_EXERCISE DIRECTIONS_:
I'd like the line containing "Where should I click to: Click" and every line below it, to the end of the material, repeated exactly and with nothing else.

[Start of Attachment]

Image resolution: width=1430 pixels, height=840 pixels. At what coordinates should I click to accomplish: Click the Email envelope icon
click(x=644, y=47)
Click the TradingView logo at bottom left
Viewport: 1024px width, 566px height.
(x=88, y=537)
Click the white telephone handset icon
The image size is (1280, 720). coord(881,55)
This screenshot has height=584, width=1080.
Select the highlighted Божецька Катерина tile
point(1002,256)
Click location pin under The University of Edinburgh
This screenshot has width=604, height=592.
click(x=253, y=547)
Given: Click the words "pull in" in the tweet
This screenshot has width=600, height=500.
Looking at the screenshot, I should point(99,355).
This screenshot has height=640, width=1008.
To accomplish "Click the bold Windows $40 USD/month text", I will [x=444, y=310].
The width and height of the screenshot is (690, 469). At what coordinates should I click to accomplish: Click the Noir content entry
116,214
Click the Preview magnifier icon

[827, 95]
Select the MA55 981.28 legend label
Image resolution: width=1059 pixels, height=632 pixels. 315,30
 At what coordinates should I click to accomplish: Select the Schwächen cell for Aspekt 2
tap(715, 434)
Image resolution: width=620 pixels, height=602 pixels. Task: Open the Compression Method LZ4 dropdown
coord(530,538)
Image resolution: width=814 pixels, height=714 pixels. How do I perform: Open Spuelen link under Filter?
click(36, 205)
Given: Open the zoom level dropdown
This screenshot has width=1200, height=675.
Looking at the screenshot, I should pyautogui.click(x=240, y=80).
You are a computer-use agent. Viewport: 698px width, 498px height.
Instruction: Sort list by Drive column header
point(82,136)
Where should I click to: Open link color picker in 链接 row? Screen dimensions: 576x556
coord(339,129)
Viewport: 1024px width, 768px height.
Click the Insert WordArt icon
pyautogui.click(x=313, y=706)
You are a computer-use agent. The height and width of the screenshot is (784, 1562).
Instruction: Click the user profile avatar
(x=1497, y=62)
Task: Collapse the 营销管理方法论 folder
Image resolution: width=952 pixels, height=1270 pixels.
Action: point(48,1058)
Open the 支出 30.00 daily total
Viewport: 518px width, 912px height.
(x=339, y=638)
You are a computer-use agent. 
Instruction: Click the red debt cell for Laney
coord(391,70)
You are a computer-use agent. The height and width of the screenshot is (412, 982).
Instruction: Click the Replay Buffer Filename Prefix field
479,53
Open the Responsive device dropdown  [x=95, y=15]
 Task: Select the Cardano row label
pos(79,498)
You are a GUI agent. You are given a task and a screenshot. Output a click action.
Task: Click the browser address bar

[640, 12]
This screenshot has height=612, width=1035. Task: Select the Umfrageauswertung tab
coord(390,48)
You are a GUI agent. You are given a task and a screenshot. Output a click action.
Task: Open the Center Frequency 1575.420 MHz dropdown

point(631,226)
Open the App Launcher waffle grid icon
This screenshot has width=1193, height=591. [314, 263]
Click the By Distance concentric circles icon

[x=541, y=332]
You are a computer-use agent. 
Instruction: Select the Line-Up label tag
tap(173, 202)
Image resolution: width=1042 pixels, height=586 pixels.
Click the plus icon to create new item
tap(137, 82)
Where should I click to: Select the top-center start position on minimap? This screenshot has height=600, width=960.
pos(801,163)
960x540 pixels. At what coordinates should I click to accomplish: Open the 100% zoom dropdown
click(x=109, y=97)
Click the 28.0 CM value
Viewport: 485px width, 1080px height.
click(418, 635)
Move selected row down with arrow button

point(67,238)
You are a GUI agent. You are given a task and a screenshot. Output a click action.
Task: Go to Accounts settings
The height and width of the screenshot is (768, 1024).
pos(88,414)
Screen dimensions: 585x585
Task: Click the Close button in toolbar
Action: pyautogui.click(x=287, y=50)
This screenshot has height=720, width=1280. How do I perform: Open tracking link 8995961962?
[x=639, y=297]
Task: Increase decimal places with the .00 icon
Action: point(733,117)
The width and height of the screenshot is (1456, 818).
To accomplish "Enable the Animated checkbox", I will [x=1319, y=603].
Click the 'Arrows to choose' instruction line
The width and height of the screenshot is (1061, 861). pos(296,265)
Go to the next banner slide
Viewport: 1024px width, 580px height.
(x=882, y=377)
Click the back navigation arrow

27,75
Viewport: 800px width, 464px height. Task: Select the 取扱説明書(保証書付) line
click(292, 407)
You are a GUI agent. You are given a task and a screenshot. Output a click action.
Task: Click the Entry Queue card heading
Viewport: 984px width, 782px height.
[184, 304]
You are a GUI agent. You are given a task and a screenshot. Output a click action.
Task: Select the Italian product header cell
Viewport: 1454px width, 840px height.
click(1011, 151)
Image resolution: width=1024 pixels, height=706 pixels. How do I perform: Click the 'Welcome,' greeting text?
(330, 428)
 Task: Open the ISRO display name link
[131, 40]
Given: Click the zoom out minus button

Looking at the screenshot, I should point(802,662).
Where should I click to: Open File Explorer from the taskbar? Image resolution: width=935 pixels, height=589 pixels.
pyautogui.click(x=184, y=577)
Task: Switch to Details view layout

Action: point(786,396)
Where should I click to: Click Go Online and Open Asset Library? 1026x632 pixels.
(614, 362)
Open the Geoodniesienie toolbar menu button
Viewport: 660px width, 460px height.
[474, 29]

[End of Attachment]

_FINISHED TASK_:
Where should I click to: Click Go Online and Open Asset Library? 1026x632 pixels.
(614, 362)
Open the Geoodniesienie toolbar menu button
Viewport: 660px width, 460px height.
[474, 29]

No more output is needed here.